The tricky point is that the term "entropy" is very often misused. In general terms, the situation is the following:

  • A computer is a deterministic machine. From knowledge of its complete state (contents of disk, RAM and CPU registers) at a time $T$, one can compute its behaviour and state at any time $T' > T$, as long as no new unknown information is injected. Conceptually, this is about simulating the machine.

  • The attacker's goal is to try to recover the state at the time of key generation, in order to be able to simulate the key generation process and thus obtain the private key. However, the attacker does not know everything about the state, so he will have to "guess", i.e. to try possible values for the information he lacks. This is known as "brute force".

  • "That which the attacker does not know" can be quantified into the notion of "entropy": we will say that the state has an entropy of $n$ bits if the best possible brute force strategy will require, on average, $2^{n-1}$ tries before hitting the right one.

    Note that this notion does not require that the unknown information is exactly a sequence of uniformly random bits. The definition is such that if the attacker knows everything except $n$ bits, which are (from the point of view of the attacker) exactly random, uniform, and independent of each other, then the entropy is $n$ bits. In a more practical setup, the "entropy bits" come from measures of physical events (e.g. precise timing of interrupts originating from the hardware); these measure will be encoded over a lot more than $n$ bits.

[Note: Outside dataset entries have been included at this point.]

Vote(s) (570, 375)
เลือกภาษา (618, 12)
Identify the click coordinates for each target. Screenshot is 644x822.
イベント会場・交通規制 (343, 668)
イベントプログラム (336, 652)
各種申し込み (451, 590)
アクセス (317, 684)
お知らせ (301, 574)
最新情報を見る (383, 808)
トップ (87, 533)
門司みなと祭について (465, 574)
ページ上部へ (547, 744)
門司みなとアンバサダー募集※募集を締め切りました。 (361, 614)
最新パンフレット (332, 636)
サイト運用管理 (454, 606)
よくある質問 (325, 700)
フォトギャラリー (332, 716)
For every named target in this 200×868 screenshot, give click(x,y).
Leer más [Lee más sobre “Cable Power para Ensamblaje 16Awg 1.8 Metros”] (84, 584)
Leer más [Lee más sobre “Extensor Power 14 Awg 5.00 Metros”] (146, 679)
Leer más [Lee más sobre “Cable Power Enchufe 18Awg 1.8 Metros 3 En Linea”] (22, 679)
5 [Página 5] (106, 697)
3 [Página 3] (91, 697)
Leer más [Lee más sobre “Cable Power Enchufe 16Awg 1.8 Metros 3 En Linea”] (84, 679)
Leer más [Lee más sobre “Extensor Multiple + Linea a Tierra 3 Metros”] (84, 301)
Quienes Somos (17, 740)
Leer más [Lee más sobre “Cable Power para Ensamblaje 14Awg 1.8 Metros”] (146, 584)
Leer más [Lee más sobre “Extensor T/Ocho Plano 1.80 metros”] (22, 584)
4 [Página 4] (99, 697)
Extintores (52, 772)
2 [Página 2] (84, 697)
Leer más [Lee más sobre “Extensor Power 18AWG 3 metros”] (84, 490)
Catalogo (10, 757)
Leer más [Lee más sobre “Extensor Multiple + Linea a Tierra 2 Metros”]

This is not that much a problem since we can always somehow "concentrate" entropy bits by hashing all them together.

If the attacker-unknown data is a single byte, then the attacker will just have to try at most $256$ possible values (and on average $128$) to recover the private key. This is the same as saying that 8 bits cannot contain more than 8 bits of entropy (and may contain less if the attacker has some partial knowledge of the byte, e.g. he knows whether some values are more probable than other).

The amount of needed entropy is basically: "enough to make brute force stupidly expensive". "128 bits" are the traditional value for "way too much" (it's the new tradition; twenty years ago, we would have used 80 bits, but the relentless advances in technology and economics make an $2^{80}$ computation task less ludicrous than what it used to be). If your private key is generated with a cryptographically secure PRNG which is itself seeded with attacker-unknown data that cumulate at least 128 bits of entropy, then, by definition, brute-forcing that entropy is unfeasible (the attacker won't be able to try more than a negligibly small fraction of the space of possible values), and the job is done.

Note that an attacker gets to choose between trying to brute-force the generation seed, and trying to unravel the private key from the public key using its mathematical structure (e.g. trying to factorize the modulus, in the case of RSA keys). He will use the strategy that is easiest for him. In that sense, you "just" need enough entropy to make mathematical breaks easier than PRNG seed brute-force. In practice you inject enough entropy to make brute-forcing unfeasible, and you use asymmetric keys such that mathematically breaking them is not feasible either (e.g. with RSA, use 2048 bits or more).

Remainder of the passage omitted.